No words, no laughter. Only the sound of their footsteps echoing against the damp stone of the sewers.

Hei Tian brought up the rear. His gaze drifted over the walls, the black puddles, the claw marks and dents in the stone. Every detail mattered. Everything seen or felt. Because this wasn't just a tournament.

He knew that now.

They emerged through a hidden manhole beneath an old warehouse, concealed from prying eyes. Dawn had not yet broken. The sky wavered between blue and black.

Hei Tian took a deep breath. The open air stung.

Yun Lue turned then, her eyes brighter in the dim light.

"Thank you."

He looked at her, surprised.

"For what?"

"For believing I could handle it… even when I doubted it myself."

She didn't smile. It wasn't a lighthearted thank-you. It was a silent promise. A stone laid between them — steady, grounded.

He gave a slow nod.

Then his gaze shifted to Mu Liang.

The boy was holding something in his hands — a piece of cloth. His expression was strange — absent, yet lucid. As if he had seen something he couldn't put into words.

"Mu Liang… are you okay?"

The boy looked up at him.

"The boy with the mask… he didn't move. He was just watching, like he was choosing. Did you see him?"

Hei Tian nodded.

"Yes."

They returned to the inn in silence. But in Hei Tian's mind, only one thought circled.

Some children are sent to fight. Others are sent to choose who lives.

And at the heart of it all… one thing he wouldn't let go of.

Yun Lue.

The girl had stood out during the battle against Xiàoshī. Her strategy wasn't flashy, but every move was precise, calculated, brutally effective. Those who had dismissed her as a quiet, forgettable child were starting to change their minds. She wasn't powerful—not yet. But there was a raw intuition in her movements that, under the right pressure, forged elites.

Hei Tian, meanwhile, had remained on the sidelines. Observant. Silent. Even after the fight, few had remembered his name. Yet some eyes lingered on him a little longer, unable to say why.

In the shadows of an underground palace, a pale glow filtered through a crystal suspended in the center of the chamber. Around a round table, hooded figures whispered in hushed tones. No names, no clear identities—only voices distorted by concealment artifacts.
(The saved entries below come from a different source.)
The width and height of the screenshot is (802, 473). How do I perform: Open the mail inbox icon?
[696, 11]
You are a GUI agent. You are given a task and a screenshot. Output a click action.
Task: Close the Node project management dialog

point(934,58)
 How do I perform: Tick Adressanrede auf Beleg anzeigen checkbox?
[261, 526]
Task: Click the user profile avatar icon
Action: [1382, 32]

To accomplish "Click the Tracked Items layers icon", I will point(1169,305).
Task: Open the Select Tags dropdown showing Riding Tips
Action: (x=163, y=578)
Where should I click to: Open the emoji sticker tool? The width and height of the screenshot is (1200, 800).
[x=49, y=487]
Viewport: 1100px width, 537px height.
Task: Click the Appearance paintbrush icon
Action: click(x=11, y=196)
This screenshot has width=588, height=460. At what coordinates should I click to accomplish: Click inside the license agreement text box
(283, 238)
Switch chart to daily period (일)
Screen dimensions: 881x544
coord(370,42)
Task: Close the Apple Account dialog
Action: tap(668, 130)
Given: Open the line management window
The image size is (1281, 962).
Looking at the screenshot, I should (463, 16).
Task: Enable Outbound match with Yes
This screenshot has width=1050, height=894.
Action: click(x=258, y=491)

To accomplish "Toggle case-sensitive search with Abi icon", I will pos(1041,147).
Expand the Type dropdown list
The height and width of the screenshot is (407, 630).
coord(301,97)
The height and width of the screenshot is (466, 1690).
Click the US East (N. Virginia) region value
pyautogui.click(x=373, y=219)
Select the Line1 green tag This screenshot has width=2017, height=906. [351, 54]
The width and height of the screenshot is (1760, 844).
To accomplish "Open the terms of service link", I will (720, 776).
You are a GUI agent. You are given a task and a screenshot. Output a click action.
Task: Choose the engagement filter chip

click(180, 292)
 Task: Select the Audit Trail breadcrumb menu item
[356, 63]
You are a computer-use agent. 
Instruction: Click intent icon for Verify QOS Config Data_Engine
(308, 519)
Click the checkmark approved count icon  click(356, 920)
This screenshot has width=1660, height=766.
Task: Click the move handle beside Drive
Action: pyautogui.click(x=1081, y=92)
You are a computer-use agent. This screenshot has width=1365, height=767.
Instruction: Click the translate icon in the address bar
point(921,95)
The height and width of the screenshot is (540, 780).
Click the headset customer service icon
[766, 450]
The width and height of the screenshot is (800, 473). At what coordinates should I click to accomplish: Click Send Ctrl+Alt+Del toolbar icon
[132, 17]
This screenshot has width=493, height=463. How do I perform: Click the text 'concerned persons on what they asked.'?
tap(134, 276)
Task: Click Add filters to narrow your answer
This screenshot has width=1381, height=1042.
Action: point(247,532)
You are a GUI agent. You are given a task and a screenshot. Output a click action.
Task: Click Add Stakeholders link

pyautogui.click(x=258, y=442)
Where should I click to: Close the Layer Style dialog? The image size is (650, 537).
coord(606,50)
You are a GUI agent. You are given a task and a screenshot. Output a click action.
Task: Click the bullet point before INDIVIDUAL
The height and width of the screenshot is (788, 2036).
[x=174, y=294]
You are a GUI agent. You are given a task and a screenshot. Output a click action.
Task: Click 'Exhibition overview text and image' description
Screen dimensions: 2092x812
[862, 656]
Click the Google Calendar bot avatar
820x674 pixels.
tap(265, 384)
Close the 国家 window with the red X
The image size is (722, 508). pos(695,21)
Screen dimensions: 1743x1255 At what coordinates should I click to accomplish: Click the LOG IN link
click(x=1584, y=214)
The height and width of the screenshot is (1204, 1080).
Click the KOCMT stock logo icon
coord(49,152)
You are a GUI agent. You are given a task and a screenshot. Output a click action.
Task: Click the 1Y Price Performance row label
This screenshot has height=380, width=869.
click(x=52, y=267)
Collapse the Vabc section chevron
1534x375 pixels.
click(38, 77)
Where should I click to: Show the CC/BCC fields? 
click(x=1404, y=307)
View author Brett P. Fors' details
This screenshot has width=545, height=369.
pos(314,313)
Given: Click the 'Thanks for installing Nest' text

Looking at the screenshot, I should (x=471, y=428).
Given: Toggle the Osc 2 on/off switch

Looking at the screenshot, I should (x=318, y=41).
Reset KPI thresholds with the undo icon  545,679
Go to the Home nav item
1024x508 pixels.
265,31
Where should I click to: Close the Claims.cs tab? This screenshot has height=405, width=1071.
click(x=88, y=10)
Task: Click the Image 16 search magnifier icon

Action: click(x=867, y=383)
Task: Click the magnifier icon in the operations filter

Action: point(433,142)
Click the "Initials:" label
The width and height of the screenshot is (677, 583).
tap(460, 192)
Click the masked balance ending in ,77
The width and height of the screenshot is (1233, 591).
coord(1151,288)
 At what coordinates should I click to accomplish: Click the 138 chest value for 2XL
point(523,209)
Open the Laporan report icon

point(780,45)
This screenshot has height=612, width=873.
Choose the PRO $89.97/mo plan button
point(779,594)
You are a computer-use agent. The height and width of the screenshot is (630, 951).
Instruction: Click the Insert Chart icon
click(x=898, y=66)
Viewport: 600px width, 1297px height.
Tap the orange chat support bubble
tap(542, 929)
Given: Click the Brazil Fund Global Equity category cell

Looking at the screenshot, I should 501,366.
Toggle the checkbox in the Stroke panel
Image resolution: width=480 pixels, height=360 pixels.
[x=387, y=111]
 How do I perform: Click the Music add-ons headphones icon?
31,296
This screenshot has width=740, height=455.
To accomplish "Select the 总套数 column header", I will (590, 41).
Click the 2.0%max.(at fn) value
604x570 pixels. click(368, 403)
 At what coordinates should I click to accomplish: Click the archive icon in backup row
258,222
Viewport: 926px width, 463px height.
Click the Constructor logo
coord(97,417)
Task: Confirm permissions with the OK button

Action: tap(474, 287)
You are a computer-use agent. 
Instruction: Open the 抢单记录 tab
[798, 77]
"The northern region's tournament has revealed some interesting seeds," one of them said.

"Yun Lue. No noble lineage or elite training, but… she learns fast. A clear mind, instinctively strategic. She draws a lot from very little."

"Hm. Raw talent. Not yet refined, but malleable. The most valuable kind."

"Her attack on Lan Mu was well thought-out. Not dazzling, but precise. She reads her opponents like an open book."

A silence followed.

"And the boy… Hei Tian."

A few heartbeats.

"He stays back. Nothing flashy, but that gaze… he misses nothing."

"Too calm for a novice. Too clear-headed. He sees further than the others — and hides it."

"Maybe a seed… or maybe nothing. But keep an eye on him."

"Don't approach. Not yet."

Another voice, more distant:

"Keep watching. And don't let the sect detect our presence."

A collective breath.

"Let them think we're gone. We prefer to grow in the dark."

The crystal's light pulsed briefly, and the chamber fell back into silence.